The span to repeat in the listing below runs from the line containing "Task: Tap the MORE RESULTS button" to the line containing "Expand the view", inclusive. Repeat it exactly, and only it.

#### DATA EXTRACT:
::::::::
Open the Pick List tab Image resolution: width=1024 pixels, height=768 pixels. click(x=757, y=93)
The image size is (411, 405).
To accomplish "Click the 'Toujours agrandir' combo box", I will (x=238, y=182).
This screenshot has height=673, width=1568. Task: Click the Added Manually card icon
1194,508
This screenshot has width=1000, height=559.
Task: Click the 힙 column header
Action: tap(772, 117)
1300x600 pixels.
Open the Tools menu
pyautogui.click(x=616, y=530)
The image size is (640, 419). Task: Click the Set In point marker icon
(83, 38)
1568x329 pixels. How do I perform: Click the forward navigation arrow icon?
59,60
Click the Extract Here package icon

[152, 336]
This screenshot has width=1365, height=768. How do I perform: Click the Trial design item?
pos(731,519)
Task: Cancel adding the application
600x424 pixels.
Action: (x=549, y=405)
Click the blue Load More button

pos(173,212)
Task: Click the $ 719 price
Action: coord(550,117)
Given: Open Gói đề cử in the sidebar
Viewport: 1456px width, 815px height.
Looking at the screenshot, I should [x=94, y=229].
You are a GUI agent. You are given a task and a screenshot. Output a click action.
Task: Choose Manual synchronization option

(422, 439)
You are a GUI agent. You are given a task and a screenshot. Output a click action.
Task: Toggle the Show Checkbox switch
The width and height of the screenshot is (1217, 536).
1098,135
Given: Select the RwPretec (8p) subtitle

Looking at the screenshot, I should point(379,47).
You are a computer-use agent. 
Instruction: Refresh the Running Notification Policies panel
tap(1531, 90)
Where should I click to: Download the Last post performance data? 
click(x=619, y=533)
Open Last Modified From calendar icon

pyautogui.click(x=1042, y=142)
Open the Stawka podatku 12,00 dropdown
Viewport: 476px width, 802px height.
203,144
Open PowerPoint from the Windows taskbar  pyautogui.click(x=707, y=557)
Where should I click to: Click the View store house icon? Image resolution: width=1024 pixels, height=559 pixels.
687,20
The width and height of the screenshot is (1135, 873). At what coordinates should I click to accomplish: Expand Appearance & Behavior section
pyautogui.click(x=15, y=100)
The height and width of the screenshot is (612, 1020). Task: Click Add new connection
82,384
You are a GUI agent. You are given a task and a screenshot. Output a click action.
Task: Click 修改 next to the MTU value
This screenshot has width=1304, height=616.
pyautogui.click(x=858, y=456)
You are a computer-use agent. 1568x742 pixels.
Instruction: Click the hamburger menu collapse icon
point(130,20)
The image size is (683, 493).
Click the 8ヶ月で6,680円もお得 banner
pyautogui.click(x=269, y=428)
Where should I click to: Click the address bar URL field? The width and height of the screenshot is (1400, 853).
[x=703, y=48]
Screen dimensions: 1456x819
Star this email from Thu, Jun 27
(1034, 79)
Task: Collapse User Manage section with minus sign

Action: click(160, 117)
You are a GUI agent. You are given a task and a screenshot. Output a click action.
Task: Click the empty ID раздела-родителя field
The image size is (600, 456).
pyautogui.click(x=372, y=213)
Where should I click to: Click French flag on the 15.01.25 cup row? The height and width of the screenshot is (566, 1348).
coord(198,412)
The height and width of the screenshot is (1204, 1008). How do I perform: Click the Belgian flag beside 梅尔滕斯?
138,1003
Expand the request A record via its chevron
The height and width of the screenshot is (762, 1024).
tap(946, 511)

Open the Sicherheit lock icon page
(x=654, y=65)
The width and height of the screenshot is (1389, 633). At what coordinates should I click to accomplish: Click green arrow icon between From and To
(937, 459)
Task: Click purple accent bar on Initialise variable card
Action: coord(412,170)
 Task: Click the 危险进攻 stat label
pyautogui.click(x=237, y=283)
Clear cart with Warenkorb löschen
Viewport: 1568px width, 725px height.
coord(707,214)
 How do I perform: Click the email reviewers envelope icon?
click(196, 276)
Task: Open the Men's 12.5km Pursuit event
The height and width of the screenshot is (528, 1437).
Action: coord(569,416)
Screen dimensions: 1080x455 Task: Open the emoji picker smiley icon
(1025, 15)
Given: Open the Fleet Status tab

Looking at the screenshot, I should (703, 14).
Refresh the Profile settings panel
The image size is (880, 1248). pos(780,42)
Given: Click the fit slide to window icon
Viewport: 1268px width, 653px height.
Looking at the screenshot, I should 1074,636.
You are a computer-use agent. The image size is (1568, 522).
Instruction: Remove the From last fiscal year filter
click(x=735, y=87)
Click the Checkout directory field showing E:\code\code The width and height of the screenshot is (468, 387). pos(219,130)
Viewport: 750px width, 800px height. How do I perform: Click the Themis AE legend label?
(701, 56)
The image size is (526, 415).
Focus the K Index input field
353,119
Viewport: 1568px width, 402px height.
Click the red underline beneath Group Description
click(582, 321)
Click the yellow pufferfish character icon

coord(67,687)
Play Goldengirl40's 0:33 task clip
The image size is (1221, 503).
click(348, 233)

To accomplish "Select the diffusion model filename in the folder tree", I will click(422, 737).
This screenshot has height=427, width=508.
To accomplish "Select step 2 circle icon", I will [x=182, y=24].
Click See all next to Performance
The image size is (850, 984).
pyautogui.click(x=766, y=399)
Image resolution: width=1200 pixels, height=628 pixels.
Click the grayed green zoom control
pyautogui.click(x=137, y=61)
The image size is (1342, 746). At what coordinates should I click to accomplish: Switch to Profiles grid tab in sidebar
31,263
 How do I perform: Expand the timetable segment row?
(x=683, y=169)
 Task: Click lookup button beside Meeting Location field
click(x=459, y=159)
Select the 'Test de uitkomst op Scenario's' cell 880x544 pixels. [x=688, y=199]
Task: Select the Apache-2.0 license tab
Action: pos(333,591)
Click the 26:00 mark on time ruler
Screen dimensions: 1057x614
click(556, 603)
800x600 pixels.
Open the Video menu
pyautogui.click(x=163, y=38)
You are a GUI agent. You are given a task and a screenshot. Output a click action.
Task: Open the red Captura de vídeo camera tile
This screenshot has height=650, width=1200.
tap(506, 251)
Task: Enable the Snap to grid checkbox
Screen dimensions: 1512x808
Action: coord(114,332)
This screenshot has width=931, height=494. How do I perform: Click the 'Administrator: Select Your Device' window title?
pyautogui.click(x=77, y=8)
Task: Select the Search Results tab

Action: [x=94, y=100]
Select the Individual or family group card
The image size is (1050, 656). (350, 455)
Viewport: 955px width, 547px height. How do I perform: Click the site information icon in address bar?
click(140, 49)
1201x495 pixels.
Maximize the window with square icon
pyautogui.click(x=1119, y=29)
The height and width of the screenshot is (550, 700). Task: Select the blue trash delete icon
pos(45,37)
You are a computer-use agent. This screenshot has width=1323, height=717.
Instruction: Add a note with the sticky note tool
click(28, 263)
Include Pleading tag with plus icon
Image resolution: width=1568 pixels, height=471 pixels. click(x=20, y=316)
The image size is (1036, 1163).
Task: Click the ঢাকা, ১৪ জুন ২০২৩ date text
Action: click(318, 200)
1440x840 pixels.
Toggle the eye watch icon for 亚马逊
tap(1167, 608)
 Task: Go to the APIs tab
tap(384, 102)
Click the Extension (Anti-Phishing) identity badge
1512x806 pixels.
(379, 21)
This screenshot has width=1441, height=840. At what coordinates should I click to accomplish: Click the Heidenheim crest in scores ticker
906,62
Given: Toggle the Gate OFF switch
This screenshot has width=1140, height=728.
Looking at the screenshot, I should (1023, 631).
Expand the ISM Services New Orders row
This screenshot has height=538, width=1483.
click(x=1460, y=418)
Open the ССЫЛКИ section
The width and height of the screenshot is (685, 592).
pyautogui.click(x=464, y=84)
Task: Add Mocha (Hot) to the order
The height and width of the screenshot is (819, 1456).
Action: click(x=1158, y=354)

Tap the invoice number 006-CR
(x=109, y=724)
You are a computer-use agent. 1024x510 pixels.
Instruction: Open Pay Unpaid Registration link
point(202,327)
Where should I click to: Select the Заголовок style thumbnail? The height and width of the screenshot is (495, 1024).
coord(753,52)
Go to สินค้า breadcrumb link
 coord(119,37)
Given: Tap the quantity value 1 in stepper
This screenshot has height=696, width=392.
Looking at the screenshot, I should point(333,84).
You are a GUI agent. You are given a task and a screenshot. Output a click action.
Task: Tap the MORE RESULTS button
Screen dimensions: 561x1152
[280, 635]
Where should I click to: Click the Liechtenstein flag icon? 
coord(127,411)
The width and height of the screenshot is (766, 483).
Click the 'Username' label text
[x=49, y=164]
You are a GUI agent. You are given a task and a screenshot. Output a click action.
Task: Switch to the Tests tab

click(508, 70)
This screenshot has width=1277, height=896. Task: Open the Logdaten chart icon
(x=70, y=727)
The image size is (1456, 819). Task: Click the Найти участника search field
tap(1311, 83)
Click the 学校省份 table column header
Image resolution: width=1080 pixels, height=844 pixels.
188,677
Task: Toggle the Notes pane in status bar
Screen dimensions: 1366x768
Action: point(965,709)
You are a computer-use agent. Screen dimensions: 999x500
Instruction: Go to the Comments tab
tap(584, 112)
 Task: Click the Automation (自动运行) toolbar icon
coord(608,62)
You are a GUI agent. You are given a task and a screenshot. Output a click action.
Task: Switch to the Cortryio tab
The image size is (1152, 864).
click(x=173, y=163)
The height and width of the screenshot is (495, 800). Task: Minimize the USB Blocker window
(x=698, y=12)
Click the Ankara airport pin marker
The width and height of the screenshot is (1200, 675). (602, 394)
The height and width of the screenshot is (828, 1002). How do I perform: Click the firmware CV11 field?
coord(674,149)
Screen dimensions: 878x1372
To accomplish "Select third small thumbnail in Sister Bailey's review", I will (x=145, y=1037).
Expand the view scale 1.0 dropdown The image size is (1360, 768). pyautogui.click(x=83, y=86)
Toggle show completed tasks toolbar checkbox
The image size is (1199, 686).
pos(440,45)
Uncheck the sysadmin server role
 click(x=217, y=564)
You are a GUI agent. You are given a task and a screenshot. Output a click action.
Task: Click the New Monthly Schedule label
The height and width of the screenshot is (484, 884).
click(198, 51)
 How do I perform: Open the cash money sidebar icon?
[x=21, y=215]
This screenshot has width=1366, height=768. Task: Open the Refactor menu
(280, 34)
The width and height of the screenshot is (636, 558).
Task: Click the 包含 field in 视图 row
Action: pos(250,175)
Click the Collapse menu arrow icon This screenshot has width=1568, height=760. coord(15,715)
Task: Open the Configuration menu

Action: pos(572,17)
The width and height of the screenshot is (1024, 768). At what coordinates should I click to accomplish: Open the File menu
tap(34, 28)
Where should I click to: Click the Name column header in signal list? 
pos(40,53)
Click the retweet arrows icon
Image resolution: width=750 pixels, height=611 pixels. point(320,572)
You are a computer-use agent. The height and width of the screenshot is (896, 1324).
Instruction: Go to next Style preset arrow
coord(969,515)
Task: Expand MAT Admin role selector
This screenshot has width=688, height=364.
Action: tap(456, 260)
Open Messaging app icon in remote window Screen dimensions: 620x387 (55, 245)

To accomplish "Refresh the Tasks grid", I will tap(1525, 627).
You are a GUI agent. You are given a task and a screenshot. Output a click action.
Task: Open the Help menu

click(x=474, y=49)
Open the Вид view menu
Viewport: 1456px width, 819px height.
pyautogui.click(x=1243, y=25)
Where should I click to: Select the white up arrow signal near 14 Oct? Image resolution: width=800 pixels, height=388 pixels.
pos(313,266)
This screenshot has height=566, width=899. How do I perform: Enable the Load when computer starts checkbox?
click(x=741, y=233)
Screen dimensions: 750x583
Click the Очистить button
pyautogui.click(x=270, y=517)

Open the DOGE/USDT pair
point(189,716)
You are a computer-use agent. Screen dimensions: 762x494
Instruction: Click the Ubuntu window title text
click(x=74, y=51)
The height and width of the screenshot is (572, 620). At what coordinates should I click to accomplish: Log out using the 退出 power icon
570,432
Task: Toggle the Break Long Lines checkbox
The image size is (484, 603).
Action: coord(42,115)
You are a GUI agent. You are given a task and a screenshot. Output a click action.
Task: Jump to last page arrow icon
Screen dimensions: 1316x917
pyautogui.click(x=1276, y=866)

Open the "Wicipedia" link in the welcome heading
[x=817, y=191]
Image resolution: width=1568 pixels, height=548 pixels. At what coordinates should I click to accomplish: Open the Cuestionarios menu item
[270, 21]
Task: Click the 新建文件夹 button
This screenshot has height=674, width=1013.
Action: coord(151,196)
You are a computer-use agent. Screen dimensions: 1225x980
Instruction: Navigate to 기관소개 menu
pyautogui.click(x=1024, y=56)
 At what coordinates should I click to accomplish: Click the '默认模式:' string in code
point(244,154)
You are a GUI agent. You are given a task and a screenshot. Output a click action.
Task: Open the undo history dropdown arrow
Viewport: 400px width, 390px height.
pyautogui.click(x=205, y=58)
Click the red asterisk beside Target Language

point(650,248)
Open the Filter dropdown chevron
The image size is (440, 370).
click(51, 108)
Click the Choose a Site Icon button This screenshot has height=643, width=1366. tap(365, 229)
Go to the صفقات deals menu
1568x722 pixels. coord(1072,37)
::::::::
#### SOLVED PROBLEM:
Task: Tap the MORE RESULTS button
Screen dimensions: 561x1152
[280, 635]
Where should I click to: Click the Liechtenstein flag icon? 
coord(127,411)
The width and height of the screenshot is (766, 483).
Click the 'Username' label text
[x=49, y=164]
You are a GUI agent. You are given a task and a screenshot. Output a click action.
Task: Switch to the Tests tab

click(508, 70)
This screenshot has width=1277, height=896. Task: Open the Logdaten chart icon
(x=70, y=727)
The image size is (1456, 819). Task: Click the Найти участника search field
tap(1311, 83)
Click the 学校省份 table column header
Image resolution: width=1080 pixels, height=844 pixels.
188,677
Task: Toggle the Notes pane in status bar
Screen dimensions: 1366x768
Action: point(965,709)
You are a computer-use agent. Screen dimensions: 999x500
Instruction: Go to the Comments tab
tap(584, 112)
 Task: Click the Automation (自动运行) toolbar icon
coord(608,62)
You are a GUI agent. You are given a task and a screenshot. Output a click action.
Task: Switch to the Cortryio tab
The image size is (1152, 864).
click(x=173, y=163)
The height and width of the screenshot is (495, 800). Task: Minimize the USB Blocker window
(x=698, y=12)
Click the Ankara airport pin marker
The width and height of the screenshot is (1200, 675). (602, 394)
The height and width of the screenshot is (828, 1002). How do I perform: Click the firmware CV11 field?
coord(674,149)
Screen dimensions: 878x1372
To accomplish "Select third small thumbnail in Sister Bailey's review", I will (x=145, y=1037).
Expand the view scale 1.0 dropdown The image size is (1360, 768). pyautogui.click(x=83, y=86)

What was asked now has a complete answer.